[start]
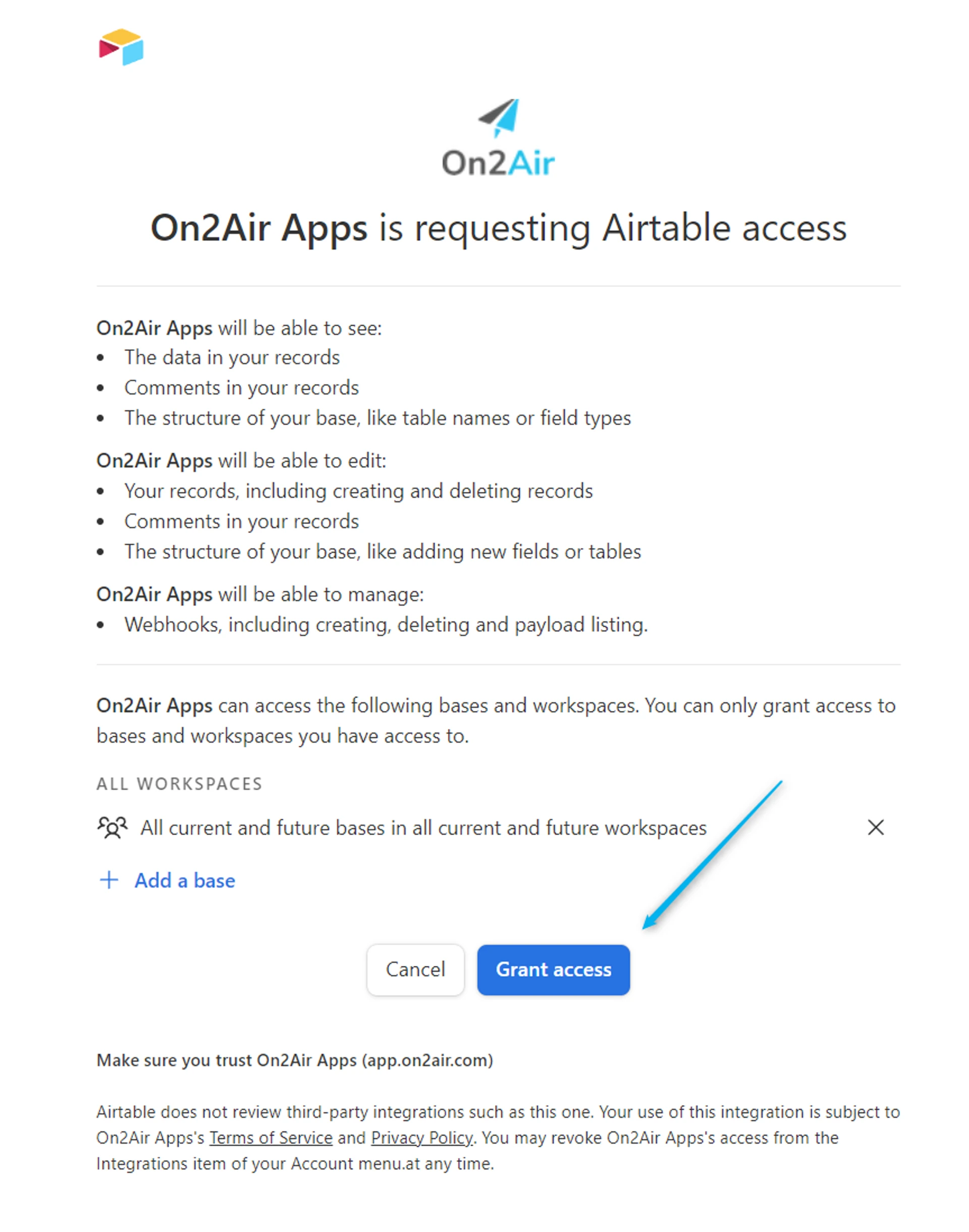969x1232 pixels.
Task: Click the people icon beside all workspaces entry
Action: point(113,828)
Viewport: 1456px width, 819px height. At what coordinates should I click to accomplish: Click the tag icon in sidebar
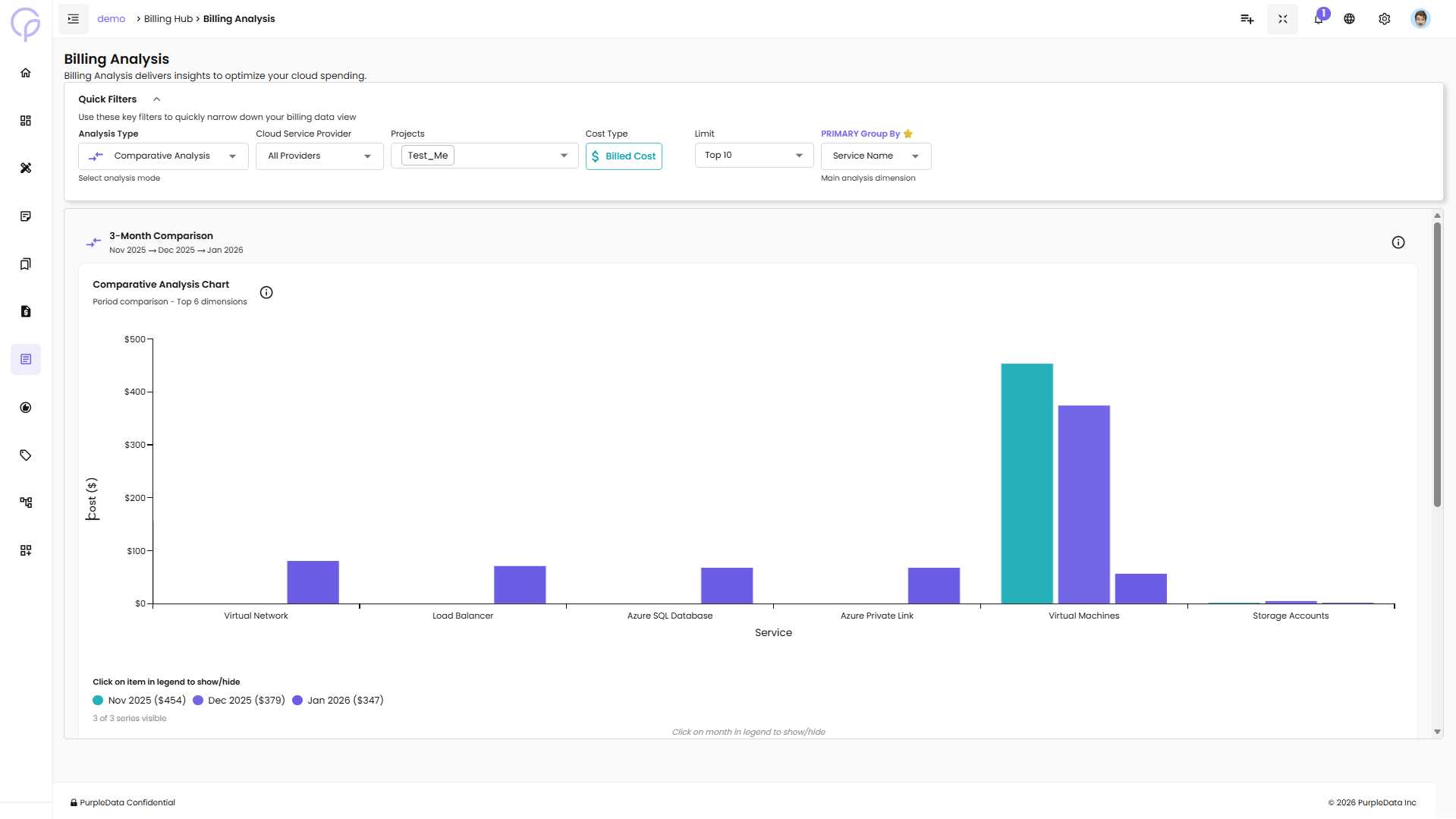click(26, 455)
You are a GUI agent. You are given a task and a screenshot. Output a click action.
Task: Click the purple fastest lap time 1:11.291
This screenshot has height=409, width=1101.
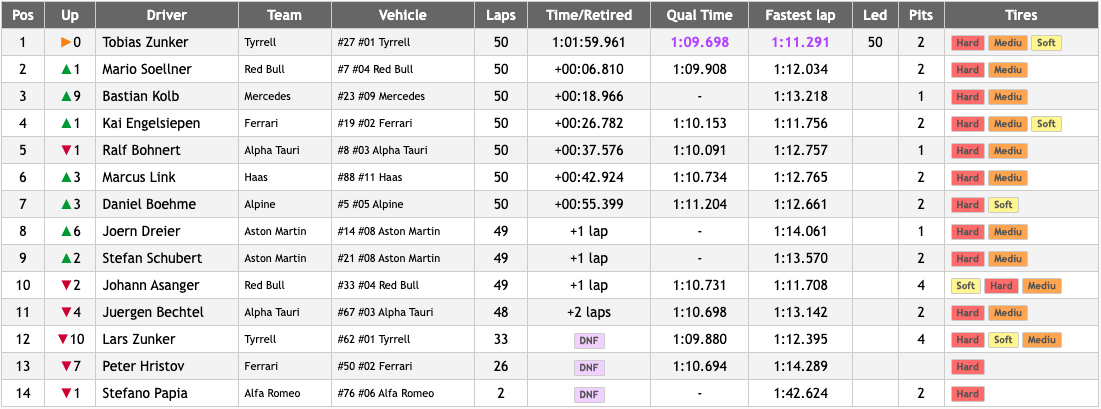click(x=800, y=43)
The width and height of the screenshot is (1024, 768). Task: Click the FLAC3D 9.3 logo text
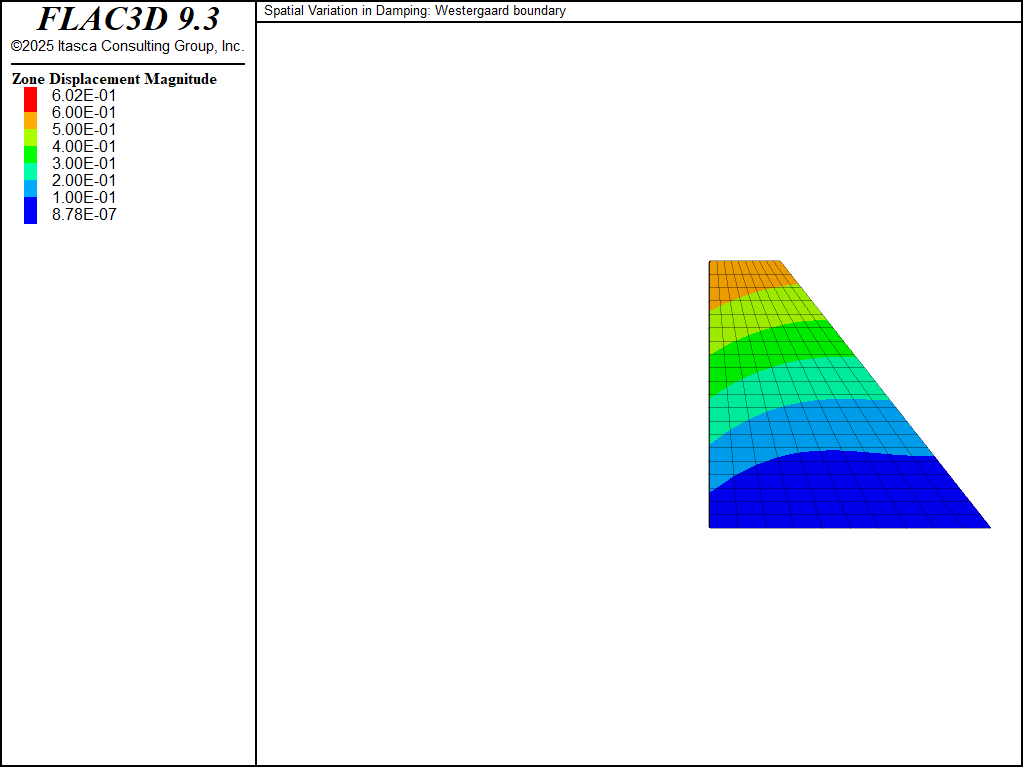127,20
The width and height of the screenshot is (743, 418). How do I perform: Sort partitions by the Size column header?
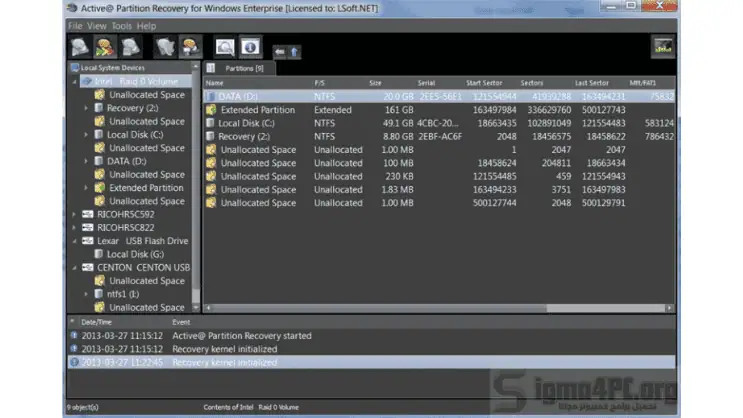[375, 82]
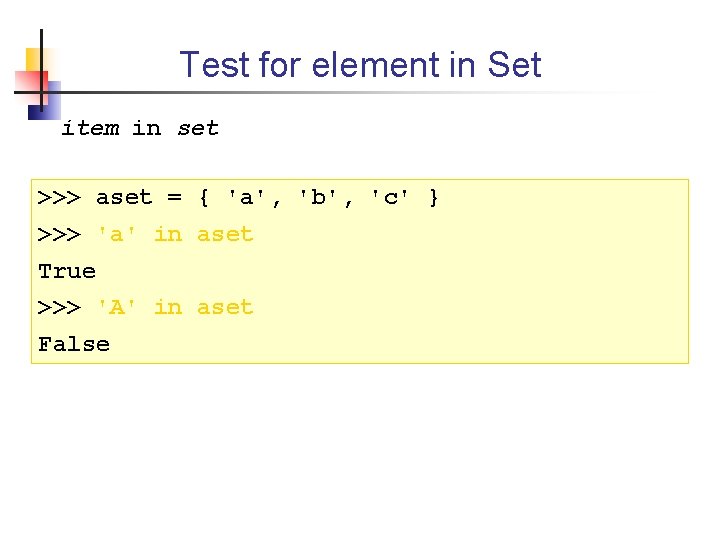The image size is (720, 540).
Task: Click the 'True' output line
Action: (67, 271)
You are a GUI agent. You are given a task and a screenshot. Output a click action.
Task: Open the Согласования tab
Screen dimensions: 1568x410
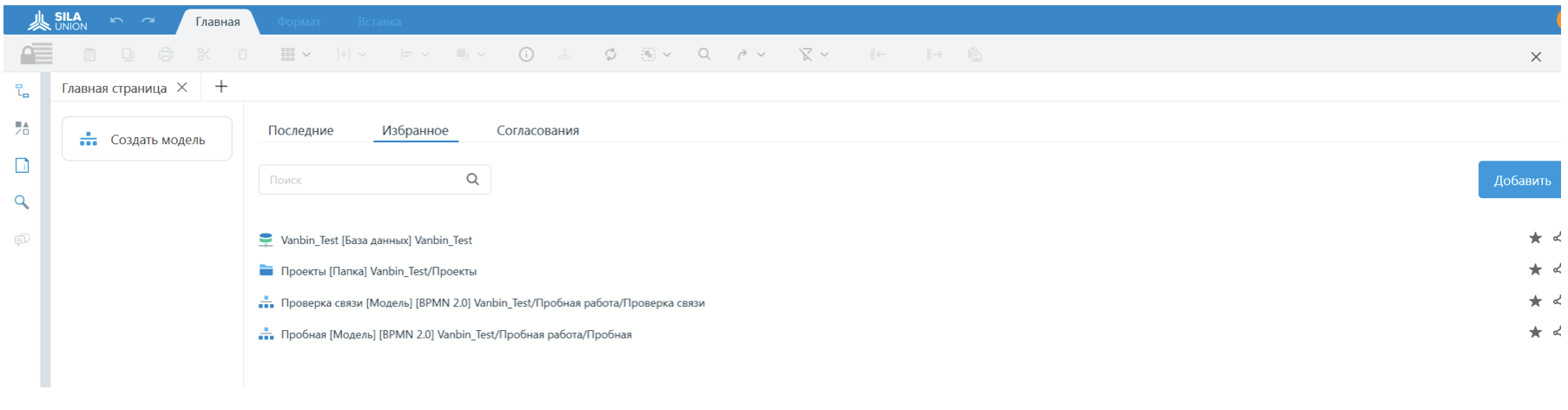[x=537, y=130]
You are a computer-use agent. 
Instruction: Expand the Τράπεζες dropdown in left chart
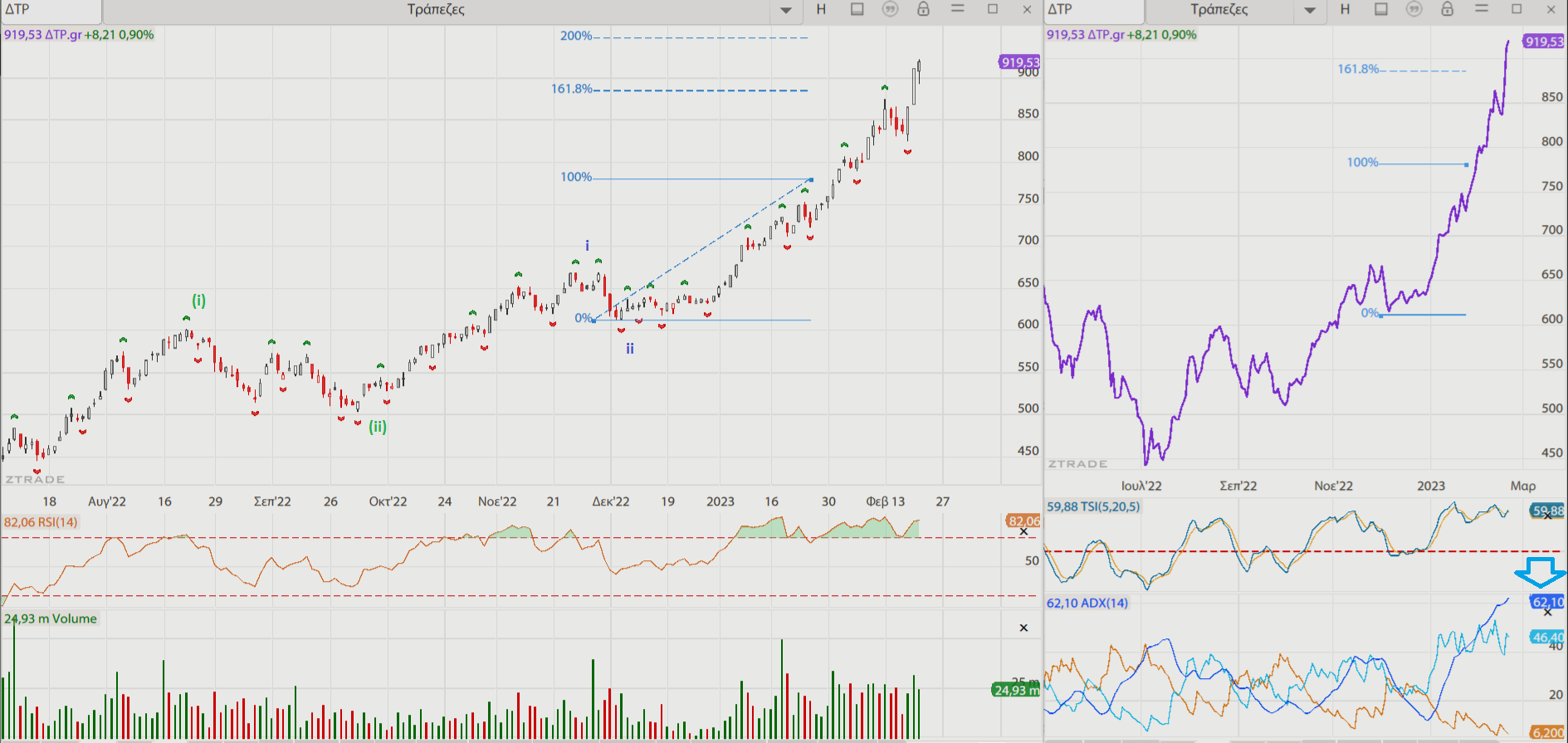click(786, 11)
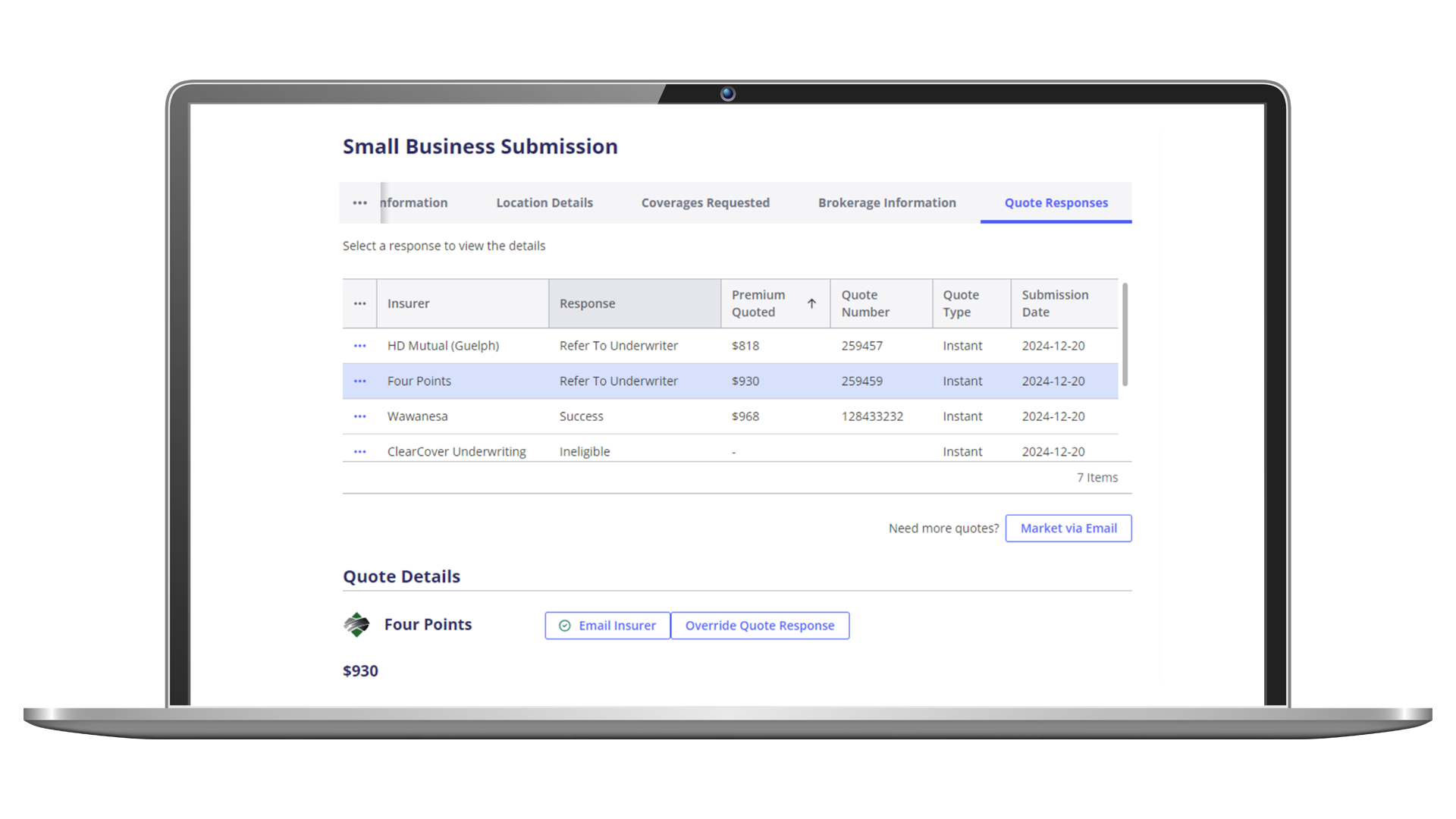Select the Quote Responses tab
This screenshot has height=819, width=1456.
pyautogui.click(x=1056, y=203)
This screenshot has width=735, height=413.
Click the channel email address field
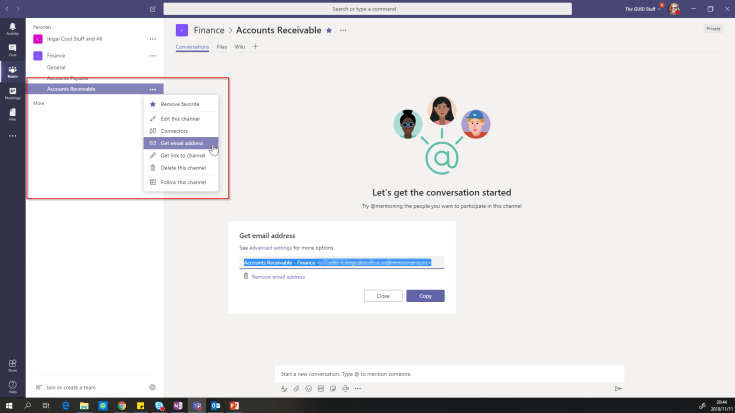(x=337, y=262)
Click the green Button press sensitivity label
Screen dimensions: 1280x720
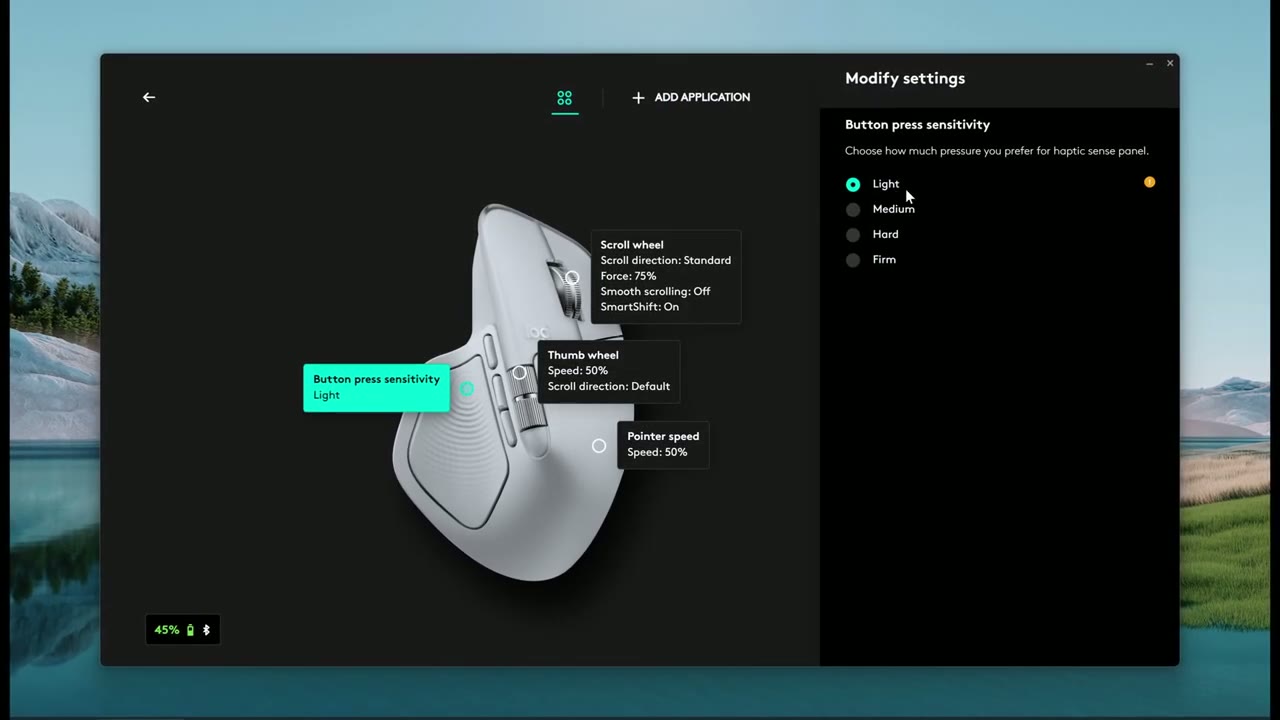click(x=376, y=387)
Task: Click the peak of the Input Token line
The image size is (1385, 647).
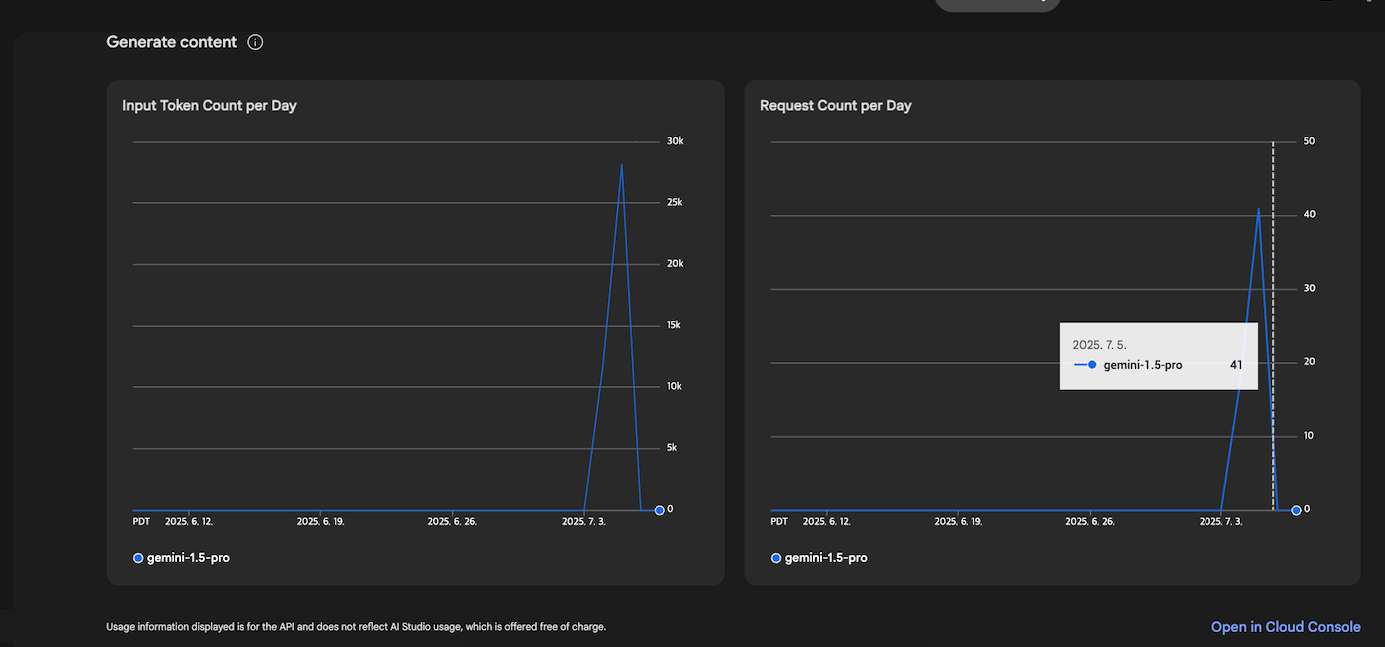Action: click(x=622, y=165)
[end]
** Aim of the task **
Copy out all the items above, keeping every line the same, but omit the pictures from your copy.

** The response **
969x1232 pixels.
Task: Click the people icon beside all workspaces entry
Action: point(113,828)
Viewport: 1456px width, 819px height. At what coordinates should I click to accomplish: Click the tag icon in sidebar
click(26, 455)
You are a GUI agent. You are given a task and a screenshot. Output a click action.
Task: Click the purple fastest lap time 1:11.291
This screenshot has height=409, width=1101.
click(x=800, y=43)
The width and height of the screenshot is (1024, 768). Task: Click the FLAC3D 9.3 logo text
127,20
The width and height of the screenshot is (743, 418). How do I perform: Sort partitions by the Size column header?
[375, 82]
The image size is (720, 540).
Task: Click the 'True' output line
Action: (67, 271)
You are a GUI agent. You are given a task and a screenshot. Output a click action.
Task: Open the Согласования tab
Screen dimensions: 1568x410
[x=537, y=130]
You are a computer-use agent. 
Instruction: Expand the Τράπεζες dropdown in left chart
click(786, 11)
Select the Quote Responses tab
This screenshot has height=819, width=1456.
pyautogui.click(x=1056, y=203)
This screenshot has width=735, height=413.
Click the channel email address field
(x=337, y=262)
Click the green Button press sensitivity label
Screen dimensions: 1280x720
click(x=376, y=387)
Task: Click the peak of the Input Token line
The image size is (1385, 647).
Action: click(x=622, y=165)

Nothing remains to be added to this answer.